I upgraded from 7.2 to 8.0 and then 8.0 to 8.2
After the upgrade to our distributed deployment, I am getting bombarded with email Health Alerts.
"sum_top3_cpu_percs__max_last_3m" is red due to the following: "Sum of 3 highest per-cpu iowaits reached red threshold of 15"
"avg_cpu__max_perc_last_3m" is red due to the following: "System iowait reached red threshold of 3"
"single_cpu__max_perc_last_3m" is red due to the following: "Maximum per-cpu iowait reached red threshold of 10"
I was getting them on my Indexers yesterday but this morning it seems to be our Enterprise Security SH, our Deployment Server, and our regular Search Head.
I am unable to disable these alerts due to our Company's policy.
What can I do to either a.) resolve this cpu/iowait issue or b.) change the alert settings?

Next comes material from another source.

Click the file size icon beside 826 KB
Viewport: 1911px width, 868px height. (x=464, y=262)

I don't notice a difference in performance. I'm just curious as to what's causing this CPU usage spike?
Because it seems to me - as in the example of avg cpu max percent if the CPU usage is above 3%, it is going to alert me?
You can change the thresholds on each enterprise instance. Most of what is described here is locally configured on each instance. See Answers https://community.splunk.com/t5/Splunk-Enterprise/Where-do-I-configure-the-health-conf-so-that-I-can...

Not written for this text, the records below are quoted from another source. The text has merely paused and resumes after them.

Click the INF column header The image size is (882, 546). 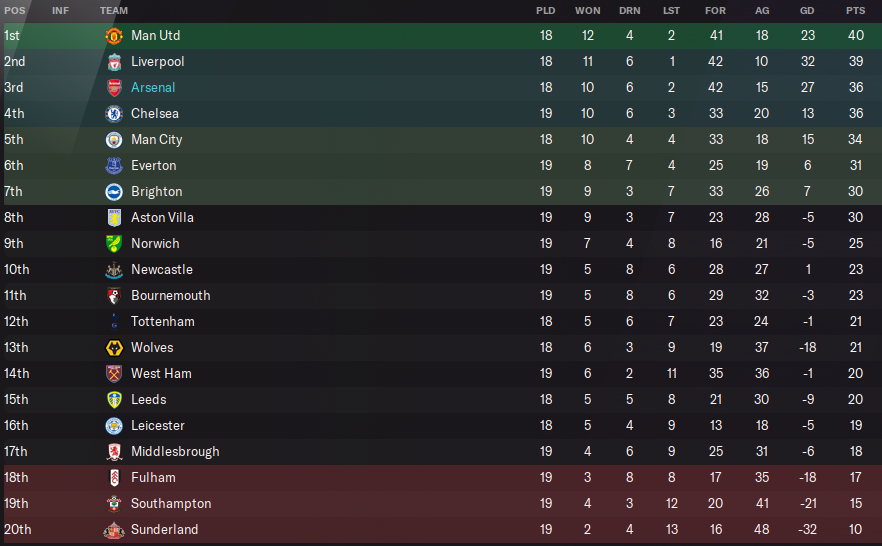point(60,10)
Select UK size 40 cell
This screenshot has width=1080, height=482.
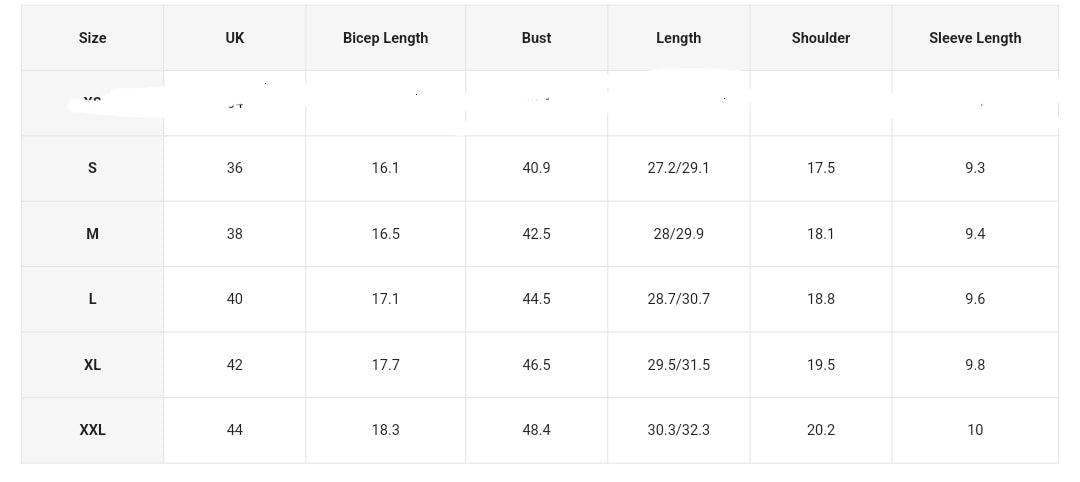[235, 299]
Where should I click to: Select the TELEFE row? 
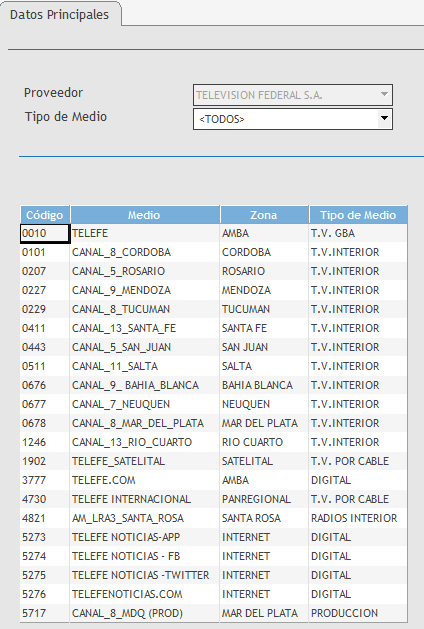point(213,233)
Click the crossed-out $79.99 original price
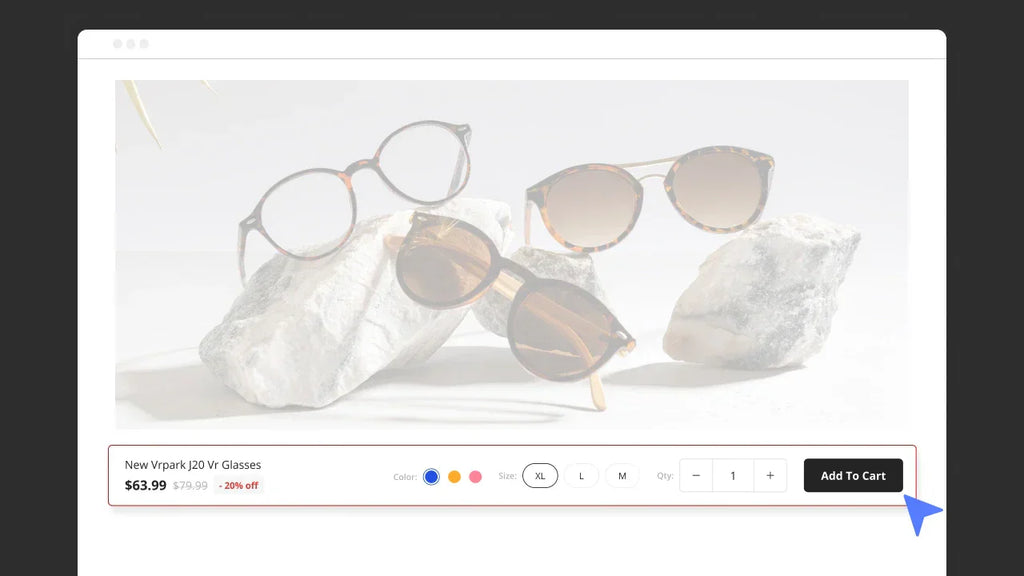Screen dimensions: 1024x576 coord(190,486)
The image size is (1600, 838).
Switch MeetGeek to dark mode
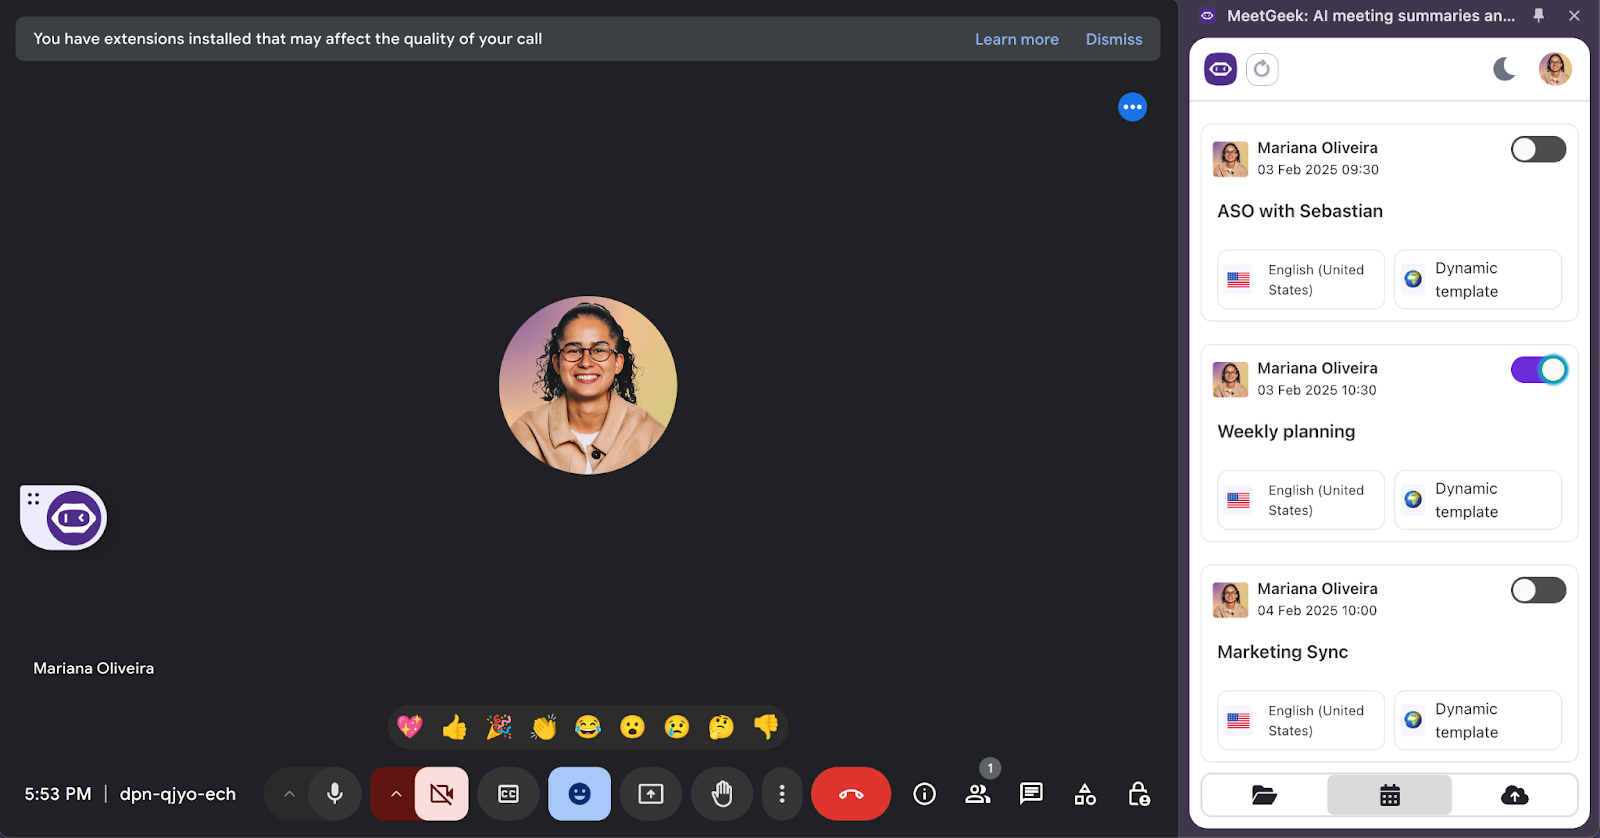pyautogui.click(x=1504, y=69)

You can change them via health.conf https://docs.splunk.com/Documentation/Splunk/latest/Admin/Healthconf
I think many have found the iowait check too sensitive in 8.2...including myself
For more details on this issue, go to the following Splunk Answer: https://community.splunk.com/t5/Splunk-Enterprise/Cannot-Disable-Health-Report-Features-in-8-2-2/m-p...

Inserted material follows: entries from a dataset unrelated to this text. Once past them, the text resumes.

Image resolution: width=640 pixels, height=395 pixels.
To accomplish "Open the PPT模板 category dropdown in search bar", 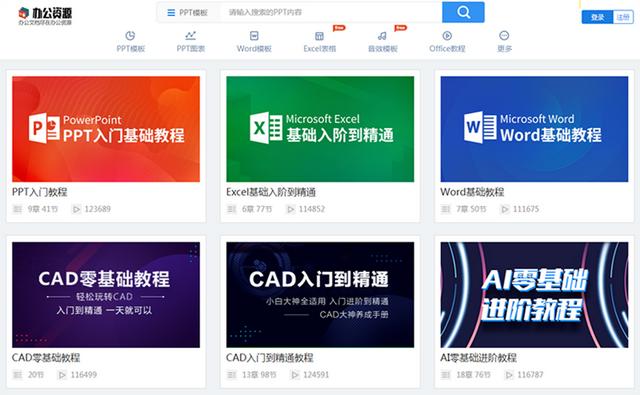I will [188, 13].
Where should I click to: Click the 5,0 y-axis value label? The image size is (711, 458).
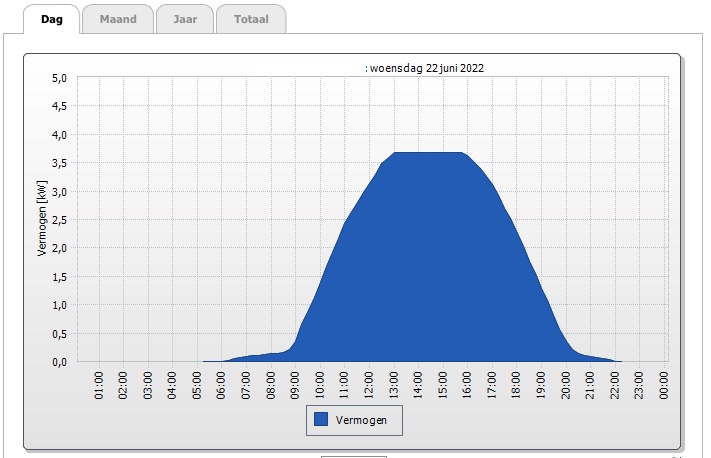(x=58, y=78)
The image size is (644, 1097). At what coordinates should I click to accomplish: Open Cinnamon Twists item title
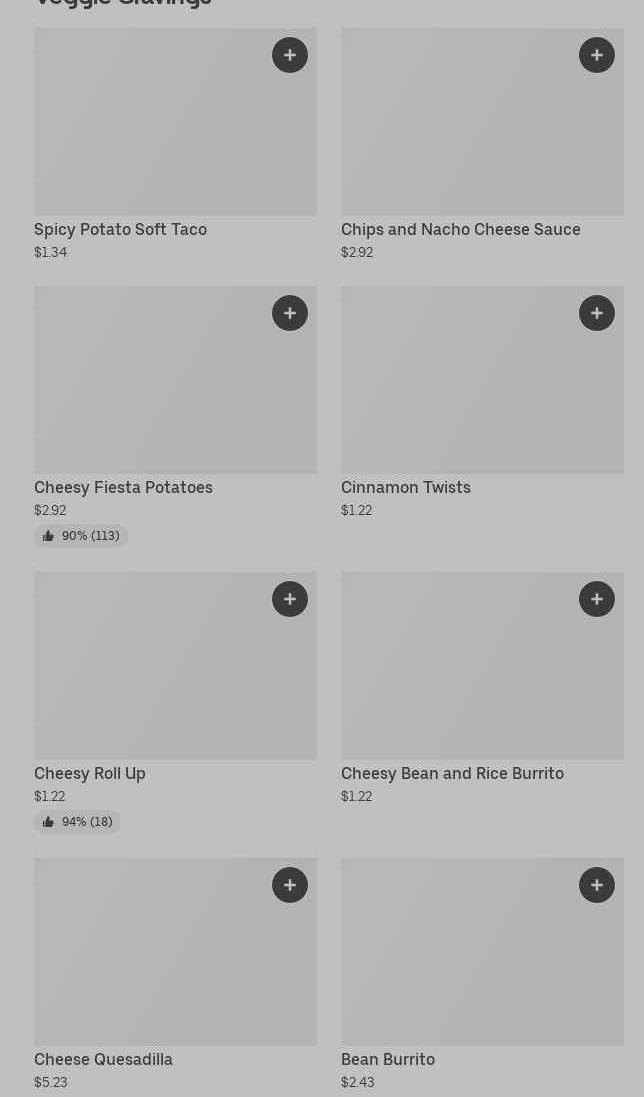(405, 487)
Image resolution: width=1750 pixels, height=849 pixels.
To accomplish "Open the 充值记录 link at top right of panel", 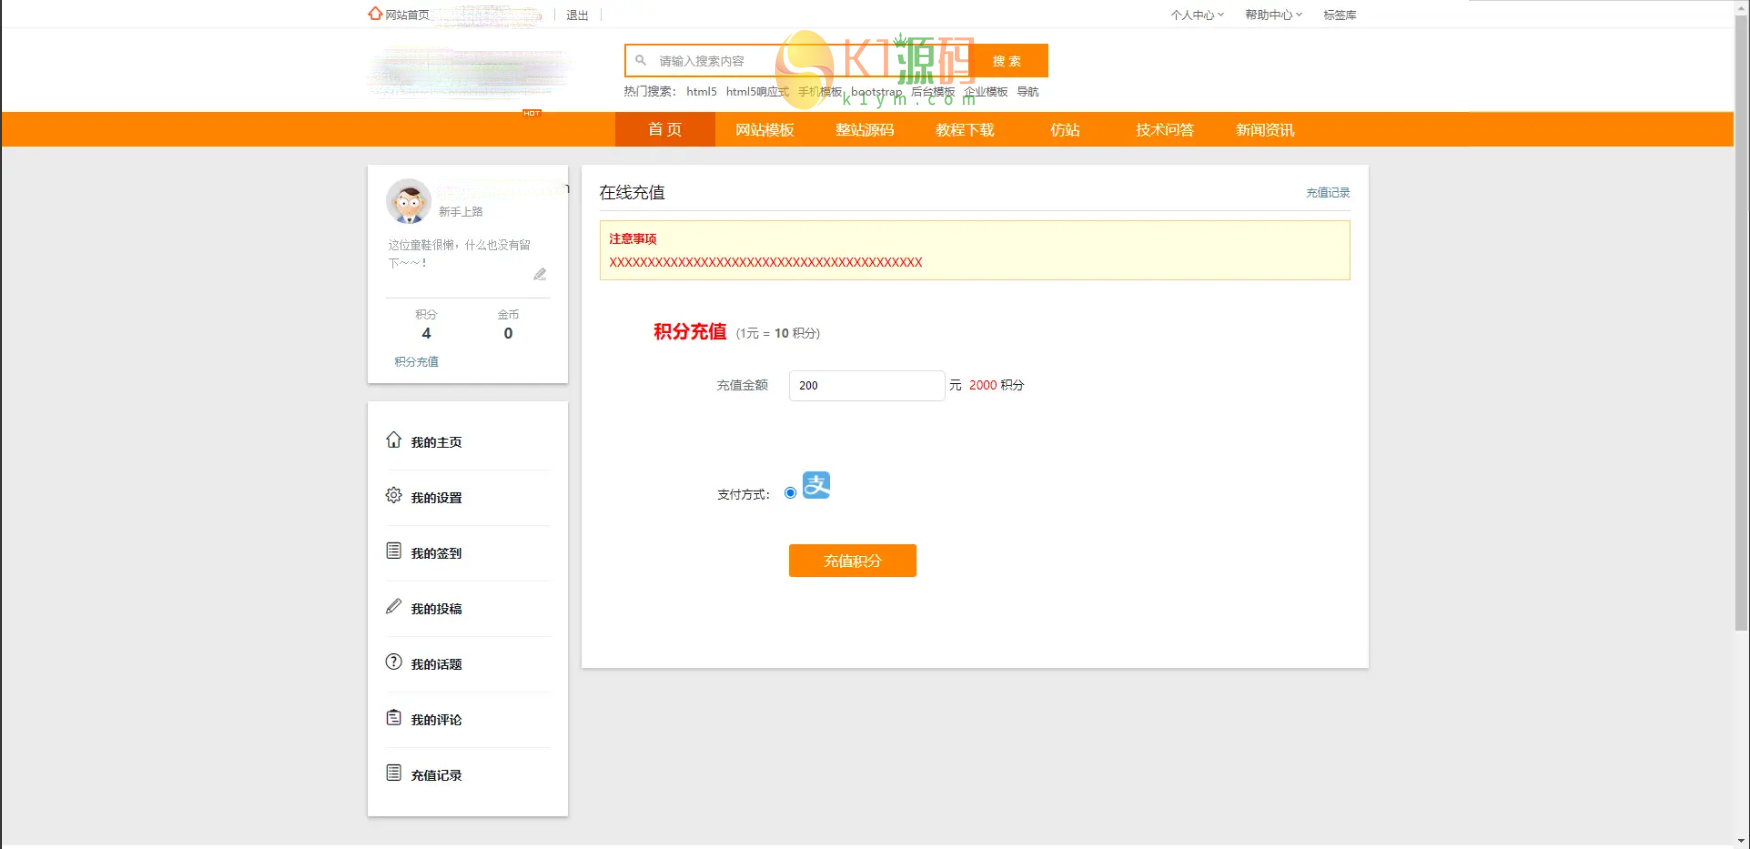I will (x=1327, y=193).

Splunk have now updated their documentation regarding disable health report features.
It states in a box:
"If distributed health reporting is enabled for your deployment, disabling a feature on the local instance will not be reflected in the health report."
It seems, the workaround to disable a feature in +8.2 has just became a feature. The old behavior in +8.1 in which you could disable a single feature regardless of distributed health report has been "improved"/
My case(s) with Splunk Support were #2733102 and #2737559 .. SPL-213405 is Splunk's internal JIRA to track this issue. It may, or not, then show up on Splunk's release notes as known issue. It's still being investigated. If you deal with Support you can ask to link with it.
My issue is that Docs say "You can disable any feature (...) for example, if you want to exclude a feature's status from the health report". So we expect to be able to disable a specific feature (i.e. Buckets) without requiring to disable distributed_health_reporter, which would also disable/hide a lot of other features if we're on a typical topology where we have search head clusters and clustered indexers. In other words, tell the Search Head to gray out a Indexer peer feature even if that peer is reporting health.